As you may know, dependencies are not handled by the Rust compiler itself, but by Cargo. Cargo orchestrates package compilation so that every package has its dependencies ready when its the time to compile it.

The process that Cargo follows to check if your package needs rebuilding starts from the outermost dependencies. Cargo checks if these dependencies have changed in any way and if so, they are rebuilt.

This “changed in any way” means that Cargo apart from checking obvious things like the compiler version or if the file has changed, also check more innocuous properties such as last modified time.

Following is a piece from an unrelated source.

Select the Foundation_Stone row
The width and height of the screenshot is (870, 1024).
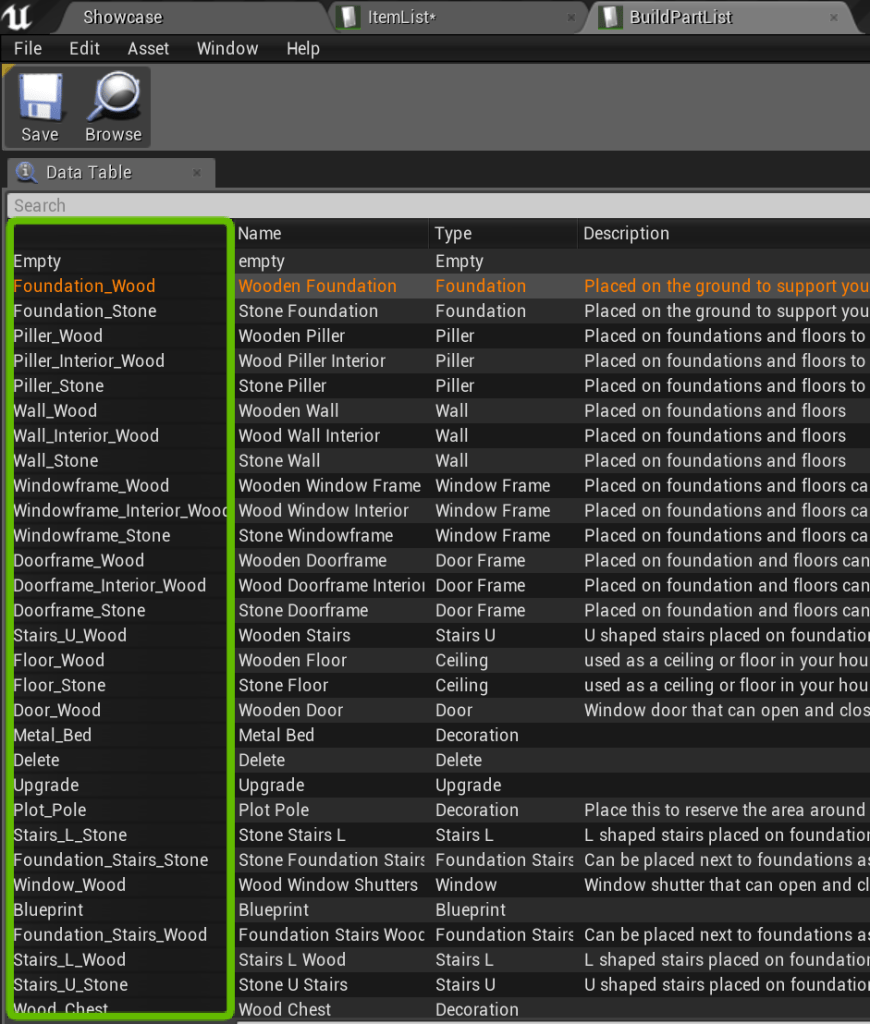point(85,311)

Here’s where the second key concept of the talk comes in. Two stage fingerprints!! Instead of compiling all the way to emitting binaries, we only go so far as to perform name resolution.

Name resolution is the stage in which the compiler actually finds what you’re talking about when you mention items or variables, etc… in your source code.

Being that definition ids are calculated on name resolution, we need to see if those hashes that were changed in the dependency were used in the dependendant. So we actually have to come up with a way to know if K depends on one of the modified items in V, even indirectly.

There are lots of ways to do this, one is to calculate the two modules up to name resolution and then compare if the dependant module needed any of the DefIds that were changed in the dependency.

In this model, we take advantage of the fact that the dependant module would have to be built either way, so we’re just saving the process of type checking, borrow checking and code generation, which takes a huge part of the compilation process.

Another way to solve this conundrum is to track the relationships between all items in the incremental of the dependant, write those to a file, and just check that file before recompiling the dependency. This saves even the parsing state for the dependant, because we already have all the name resolution information from the previous compilation.

And you might be thinking, how will Cargo signal to the compiler to just go up to name resolution? The answer is, yep, you’re correct, atomic bits!! Everything’s intertwined, it’s all a central theory and Santa’s real.

And that third key concept, the two stage fingerprint verification is just an example of what atomic bits can do. And similar to these ideas I’ve been giving, the powerful concept of atomic bits has lots of unexplored potential. I have a paper right here with some of them I’ve managed to come up with.

And that’s it, thanks for coming here and listening to my talk, you can reach me at any point in the event or via the internet. Have a great day.

OPTIONAL

Apart from strictly incremental improvements, data dependencies have lots of possible optimizations. I’ll mention some of these:

We can filter early and late lint passes changed in the terminal, and avoid recompiling for a late lint change, if we’re only going up to, for example, macro expansion.
We can collect all used cfg in the whole crate and dependencies, and avoid recompilng next time for a cfg changed which doesn’t affect anything.
When only doing parsing, we can avoid recompiling for -C codegen flags.